Work request: A faithful copy without images is required: write out all the records exactly.

Stored entries

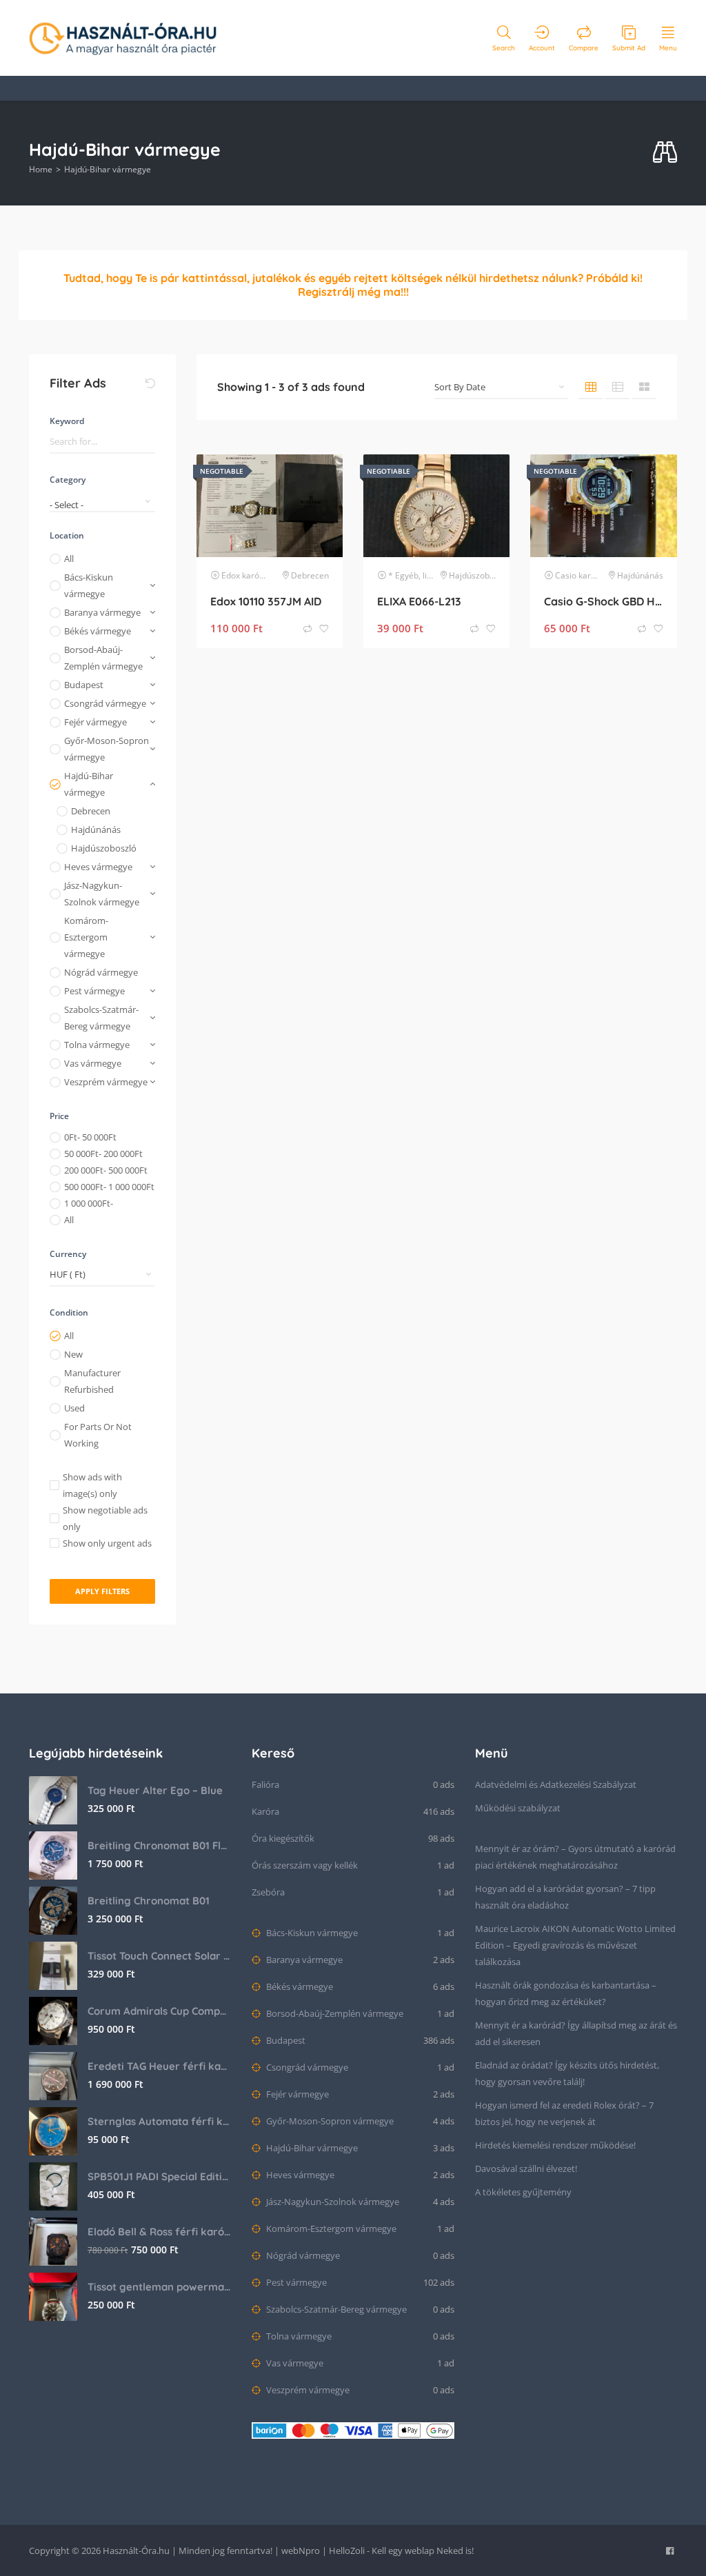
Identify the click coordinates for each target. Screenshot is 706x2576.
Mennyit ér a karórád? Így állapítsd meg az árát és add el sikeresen (576, 2033)
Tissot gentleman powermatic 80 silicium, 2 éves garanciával (159, 2286)
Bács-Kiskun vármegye (88, 585)
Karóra (265, 1811)
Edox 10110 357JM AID (265, 601)
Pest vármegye (94, 991)
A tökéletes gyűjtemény (523, 2192)
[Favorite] (324, 629)
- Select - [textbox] (66, 505)
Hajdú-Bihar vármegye (88, 783)
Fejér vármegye (95, 722)
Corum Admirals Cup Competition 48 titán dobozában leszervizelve (159, 2010)
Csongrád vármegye (105, 703)
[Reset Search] (150, 383)
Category (67, 479)
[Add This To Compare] (308, 629)
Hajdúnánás (96, 829)
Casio (565, 575)
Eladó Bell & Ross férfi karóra (159, 2231)
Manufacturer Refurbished (92, 1381)
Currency (68, 1254)
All (69, 558)
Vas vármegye (92, 1063)
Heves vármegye (98, 867)
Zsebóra (268, 1892)
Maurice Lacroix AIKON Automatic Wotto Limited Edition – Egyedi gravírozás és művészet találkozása (575, 1945)
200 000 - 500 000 (106, 1170)
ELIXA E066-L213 (419, 601)
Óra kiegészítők (283, 1838)
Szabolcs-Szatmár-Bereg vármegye (101, 1017)
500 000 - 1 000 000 (109, 1186)
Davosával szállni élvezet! (526, 2168)
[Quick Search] (665, 152)
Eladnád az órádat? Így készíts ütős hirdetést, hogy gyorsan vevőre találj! (567, 2073)
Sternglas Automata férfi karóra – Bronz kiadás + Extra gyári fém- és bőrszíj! (159, 2121)
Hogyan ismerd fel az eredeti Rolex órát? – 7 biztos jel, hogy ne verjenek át (564, 2113)
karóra (255, 575)
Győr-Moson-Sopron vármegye (106, 748)
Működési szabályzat (518, 1808)
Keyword (67, 421)
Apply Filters (102, 1591)
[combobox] (102, 500)
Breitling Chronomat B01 (149, 1900)
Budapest (83, 684)
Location (67, 535)
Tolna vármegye (97, 1044)
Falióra (265, 1784)
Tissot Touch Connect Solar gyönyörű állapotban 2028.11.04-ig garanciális (159, 1955)
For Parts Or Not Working (98, 1434)
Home (40, 169)
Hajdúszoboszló (104, 848)
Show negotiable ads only (105, 1518)
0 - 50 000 (90, 1137)
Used (74, 1408)
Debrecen (90, 811)
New (73, 1354)
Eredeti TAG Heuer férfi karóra (159, 2066)
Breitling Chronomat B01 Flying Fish (159, 1845)
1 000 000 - (88, 1203)
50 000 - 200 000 (103, 1153)
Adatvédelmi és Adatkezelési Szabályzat (555, 1784)
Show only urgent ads (107, 1543)
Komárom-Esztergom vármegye (86, 937)
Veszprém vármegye (106, 1082)
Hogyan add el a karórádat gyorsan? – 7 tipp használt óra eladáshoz (565, 1896)
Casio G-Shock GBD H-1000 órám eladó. (603, 601)
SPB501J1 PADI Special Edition (159, 2176)
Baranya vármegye (102, 612)
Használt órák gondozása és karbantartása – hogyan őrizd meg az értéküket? (565, 1993)
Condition (69, 1312)
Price (59, 1116)
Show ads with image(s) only (92, 1485)
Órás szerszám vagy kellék (305, 1865)
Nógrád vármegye (101, 972)
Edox (230, 575)
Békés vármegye (97, 631)
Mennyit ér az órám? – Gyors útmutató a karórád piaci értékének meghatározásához (575, 1856)
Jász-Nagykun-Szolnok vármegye (101, 893)
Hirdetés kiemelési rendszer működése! (555, 2145)
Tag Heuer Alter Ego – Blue (155, 1790)
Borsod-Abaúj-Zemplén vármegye (103, 657)
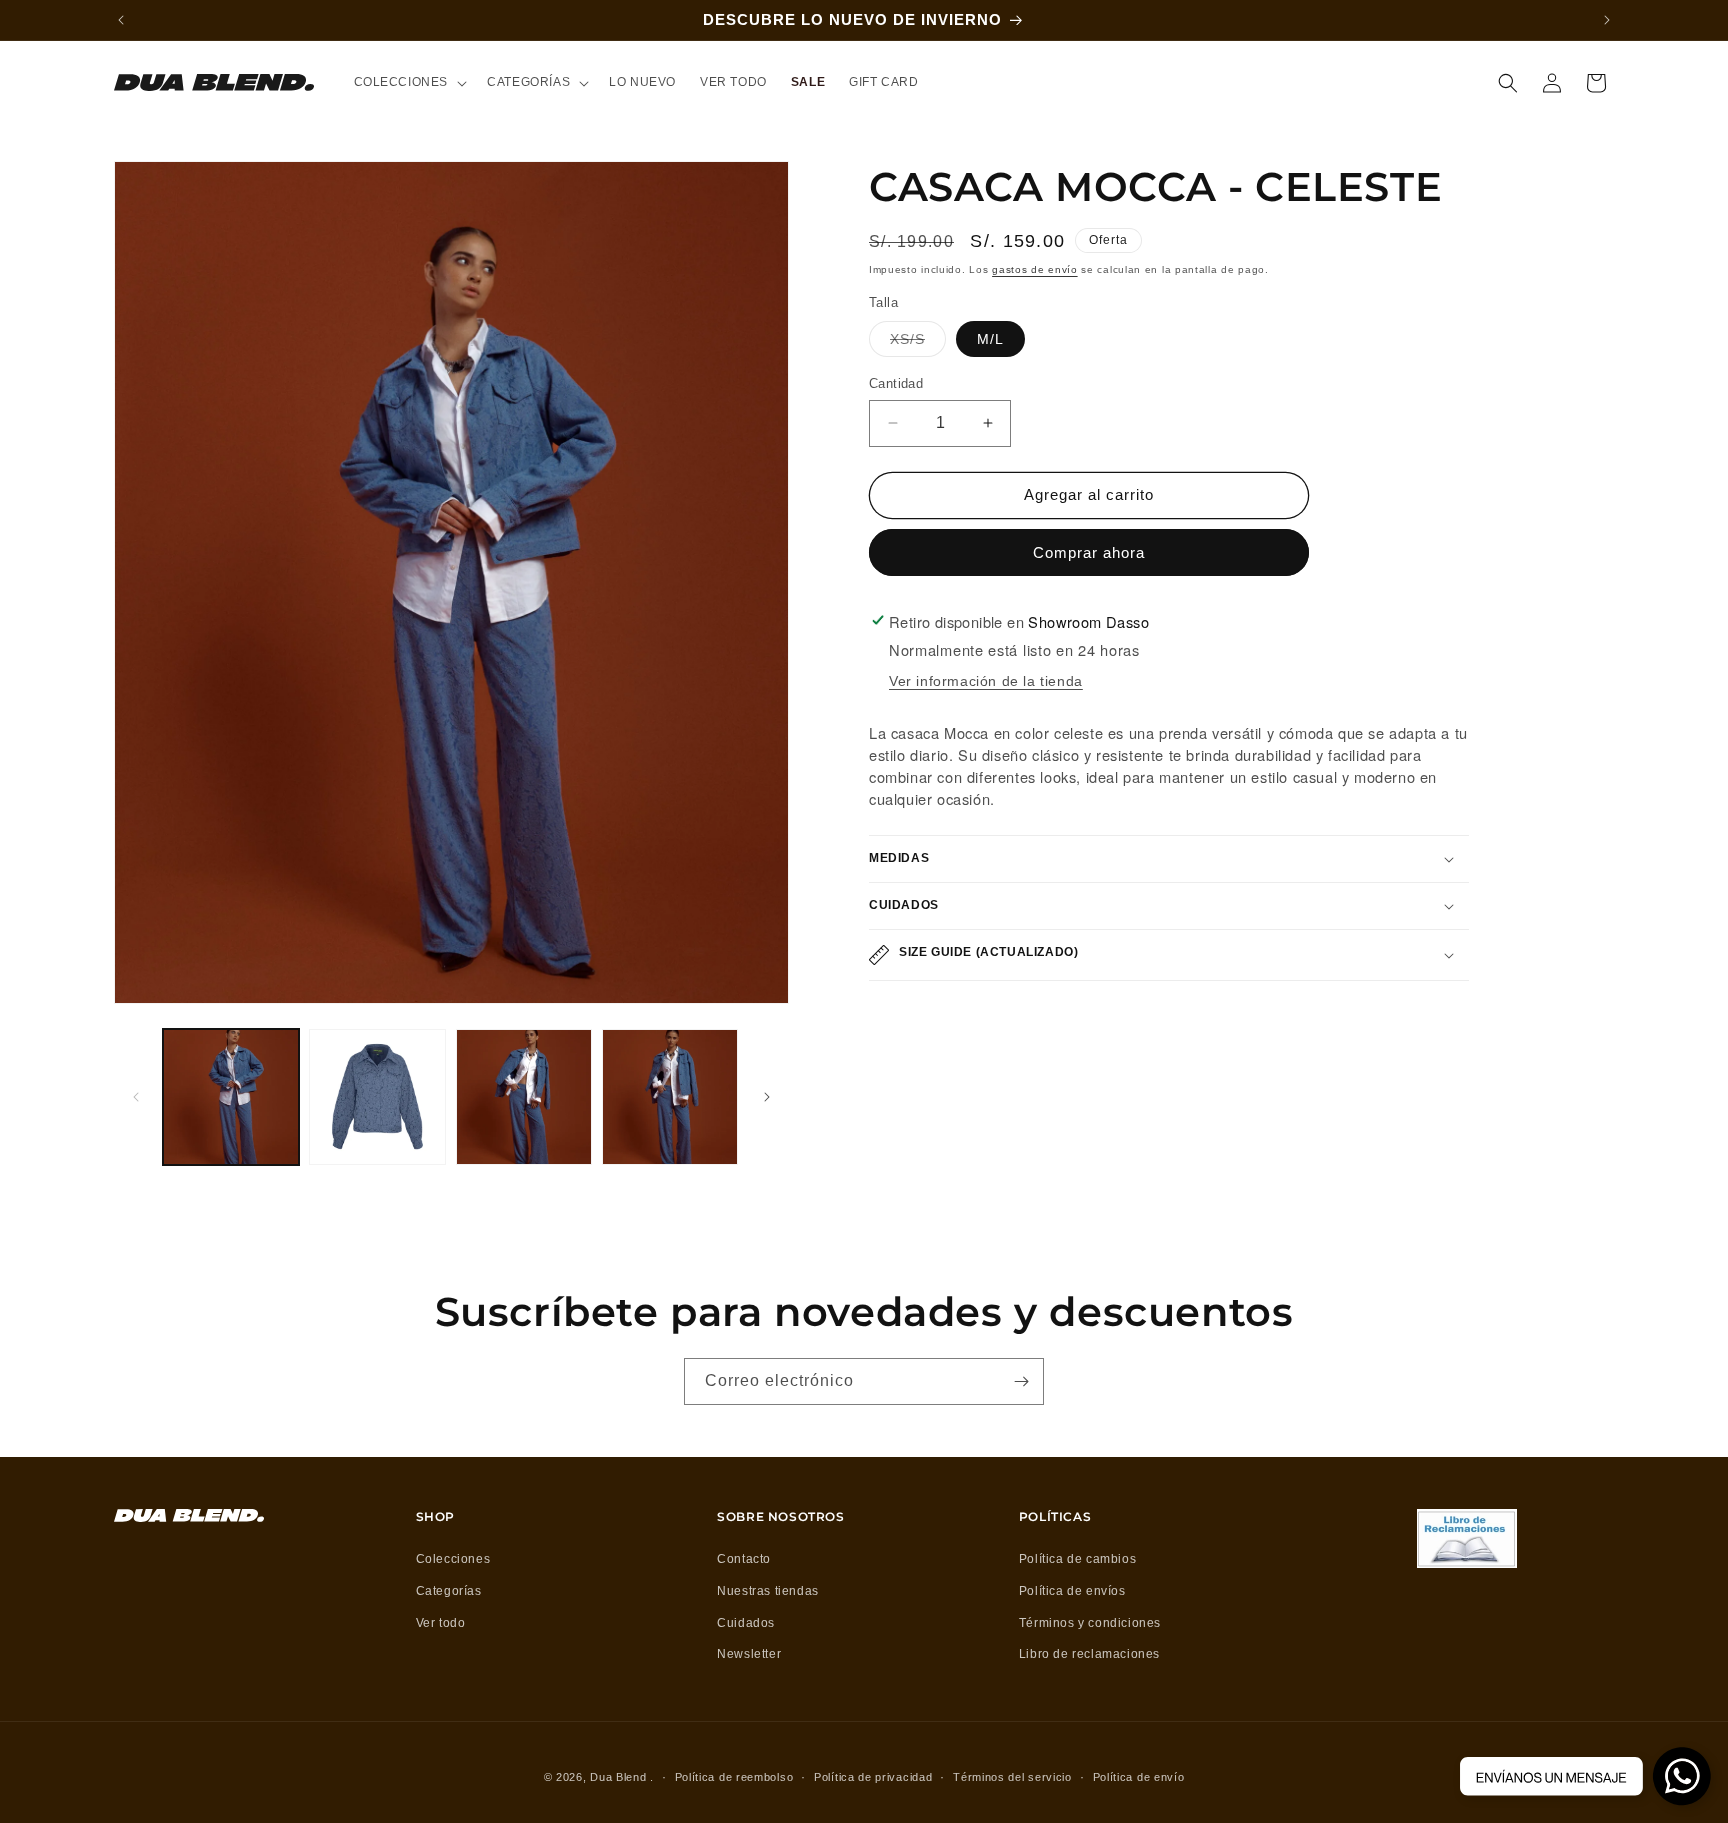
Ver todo (441, 1623)
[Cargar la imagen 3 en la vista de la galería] (524, 1097)
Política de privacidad (873, 1777)
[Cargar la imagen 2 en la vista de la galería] (377, 1097)
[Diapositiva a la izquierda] (136, 1097)
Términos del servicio (1012, 1777)
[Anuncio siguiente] (1607, 20)
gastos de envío (1035, 269)
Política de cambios (1077, 1559)
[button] (409, 83)
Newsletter (749, 1654)
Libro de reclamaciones (1089, 1654)
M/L (990, 339)
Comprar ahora (1089, 552)
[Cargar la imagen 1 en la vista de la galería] (231, 1097)
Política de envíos (1072, 1591)
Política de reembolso (734, 1777)
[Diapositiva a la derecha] (767, 1097)
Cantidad (896, 383)
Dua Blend (618, 1777)
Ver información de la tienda (986, 681)
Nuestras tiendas (768, 1591)
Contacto (744, 1559)
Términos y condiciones (1090, 1623)
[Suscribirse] (1021, 1381)
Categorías (449, 1591)
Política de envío (1139, 1777)
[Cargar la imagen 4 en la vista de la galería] (670, 1097)
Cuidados (746, 1623)
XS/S (918, 343)
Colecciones (453, 1559)
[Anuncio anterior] (121, 20)
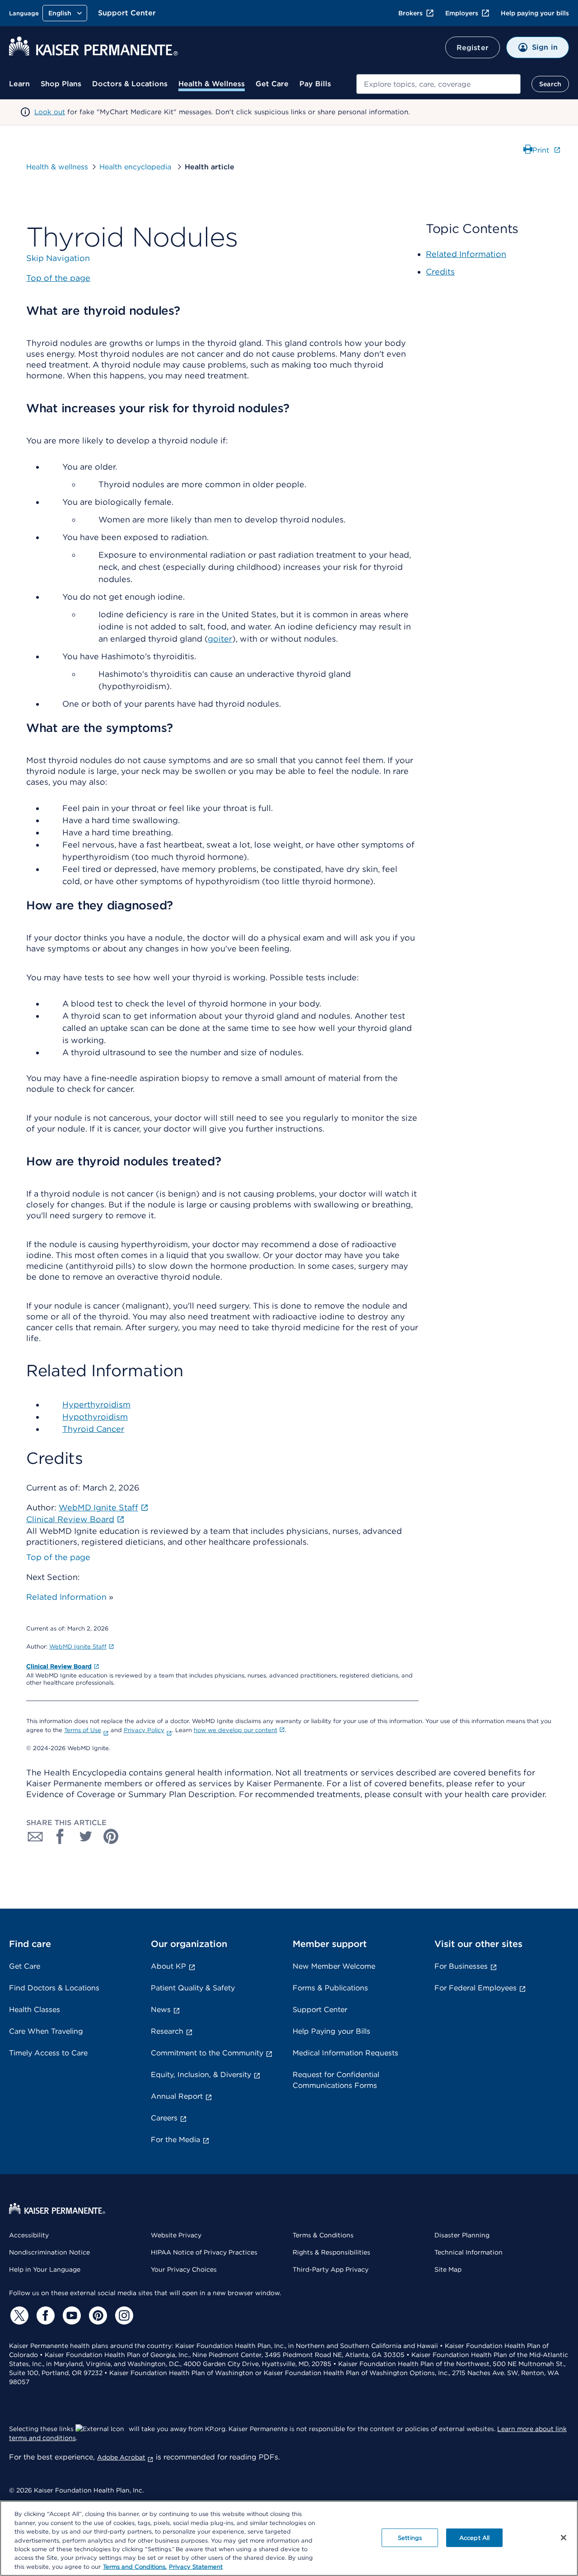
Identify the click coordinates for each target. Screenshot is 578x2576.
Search (550, 84)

Answer to this exercise:
Identify the click coordinates for each target. Screenshot is 706x2576.
Mennyit ér a karórád? Így állapítsd meg az árát és add el sikeresen (576, 2033)
Tissot gentleman powermatic 80 silicium, 2 éves garanciával (159, 2286)
Bács-Kiskun vármegye (88, 585)
Karóra (265, 1811)
Edox 10110 357JM AID (265, 601)
Pest vármegye (94, 991)
A tökéletes gyűjtemény (523, 2192)
[Favorite] (324, 629)
- Select - [textbox] (66, 505)
Hajdú-Bihar vármegye (88, 783)
Fejér vármegye (95, 722)
Corum Admirals Cup Competition 48 titán dobozában leszervizelve (159, 2010)
Csongrád vármegye (105, 703)
[Reset Search] (150, 383)
Category (67, 479)
[Add This To Compare] (308, 629)
Hajdúnánás (96, 829)
Casio (565, 575)
Eladó Bell & Ross férfi karóra (159, 2231)
Manufacturer Refurbished (92, 1381)
Currency (68, 1254)
All (69, 558)
Vas vármegye (92, 1063)
Heves vármegye (98, 867)
Zsebóra (268, 1892)
Maurice Lacroix AIKON Automatic Wotto Limited Edition – Egyedi gravírozás és művészet találkozása (575, 1945)
200 000 - 500 000 (106, 1170)
ELIXA E066-L213 (419, 601)
Óra kiegészítők (283, 1838)
Szabolcs-Szatmár-Bereg vármegye (101, 1017)
500 000 - 1 000 000 (109, 1186)
Davosával szállni élvezet! (526, 2168)
[Quick Search] (665, 152)
Eladnád az órádat? Így készíts ütős hirdetést, hogy gyorsan vevőre találj! (567, 2073)
Sternglas Automata férfi karóra – Bronz kiadás + Extra gyári fém- és bőrszíj! (159, 2121)
Hogyan ismerd fel az eredeti Rolex órát? – 7 biztos jel, hogy ne verjenek át (564, 2113)
karóra (255, 575)
Győr-Moson-Sopron vármegye (106, 748)
Működési szabályzat (518, 1808)
Keyword (67, 421)
Apply Filters (102, 1591)
[combobox] (102, 500)
Breitling Chronomat B01 (149, 1900)
Budapest (83, 684)
Location (67, 535)
Tolna vármegye (97, 1044)
Falióra (265, 1784)
Tissot Touch Connect Solar gyönyörű állapotban 2028.11.04-ig garanciális (159, 1955)
For Parts Or Not Working (98, 1434)
Home (40, 169)
Hajdúszoboszló (104, 848)
Show negotiable ads only (105, 1518)
0 - 50 000 (90, 1137)
Used (74, 1408)
Debrecen (90, 811)
New (73, 1354)
Eredeti TAG Heuer férfi karóra (159, 2066)
Breitling Chronomat B01 Flying Fish (159, 1845)
1 000 000 - (88, 1203)
50 000 - 200 000 (103, 1153)
Adatvédelmi és Adatkezelési Szabályzat (555, 1784)
Show only urgent ads (107, 1543)
Komárom-Esztergom vármegye (86, 937)
Veszprém vármegye (106, 1082)
Hogyan add el a karórádat gyorsan? – 7 tipp használt óra eladáshoz (565, 1896)
Casio G-Shock GBD H-1000 órám eladó. (603, 601)
SPB501J1 PADI Special Edition (159, 2176)
Baranya vármegye (102, 612)
Használt órák gondozása és karbantartása – hogyan őrizd meg az értéküket? (565, 1993)
Condition (69, 1312)
Price (59, 1116)
Show ads with image(s) only (92, 1485)
Órás szerszám vagy kellék (305, 1865)
Nógrád vármegye (101, 972)
Edox (230, 575)
Békés vármegye (97, 631)
Mennyit ér az órám? – Gyors útmutató a karórád piaci értékének meghatározásához (575, 1856)
Jász-Nagykun-Szolnok vármegye (101, 893)
Hirdetés kiemelési rendszer működése! (555, 2145)
Tag Heuer Alter Ego – Blue (155, 1790)
Borsod-Abaúj-Zemplén vármegye (103, 657)
Ver todo (441, 1623)
[Cargar la imagen 3 en la vista de la galería] (524, 1097)
Política de privacidad (873, 1777)
[Cargar la imagen 2 en la vista de la galería] (377, 1097)
[Diapositiva a la izquierda] (136, 1097)
Términos del servicio (1012, 1777)
[Anuncio siguiente] (1607, 20)
gastos de envío (1035, 269)
Política de cambios (1077, 1559)
[button] (409, 83)
Newsletter (749, 1654)
Libro de reclamaciones (1089, 1654)
M/L (990, 339)
Comprar ahora (1089, 552)
[Cargar la imagen 1 en la vista de la galería] (231, 1097)
Política de envíos (1072, 1591)
Política de reembolso (734, 1777)
[Diapositiva a la derecha] (767, 1097)
Cantidad (896, 383)
Dua Blend (618, 1777)
Ver información de la tienda (986, 681)
Nuestras tiendas (768, 1591)
Contacto (744, 1559)
Términos y condiciones (1090, 1623)
[Suscribirse] (1021, 1381)
Categorías (449, 1591)
Política de envío (1139, 1777)
[Cargar la imagen 4 en la vista de la galería] (670, 1097)
Cuidados (746, 1623)
XS/S (918, 343)
Colecciones (453, 1559)
[Anuncio anterior] (121, 20)
Identify the click coordinates for each target. Screenshot is 578x2576.
Search (550, 84)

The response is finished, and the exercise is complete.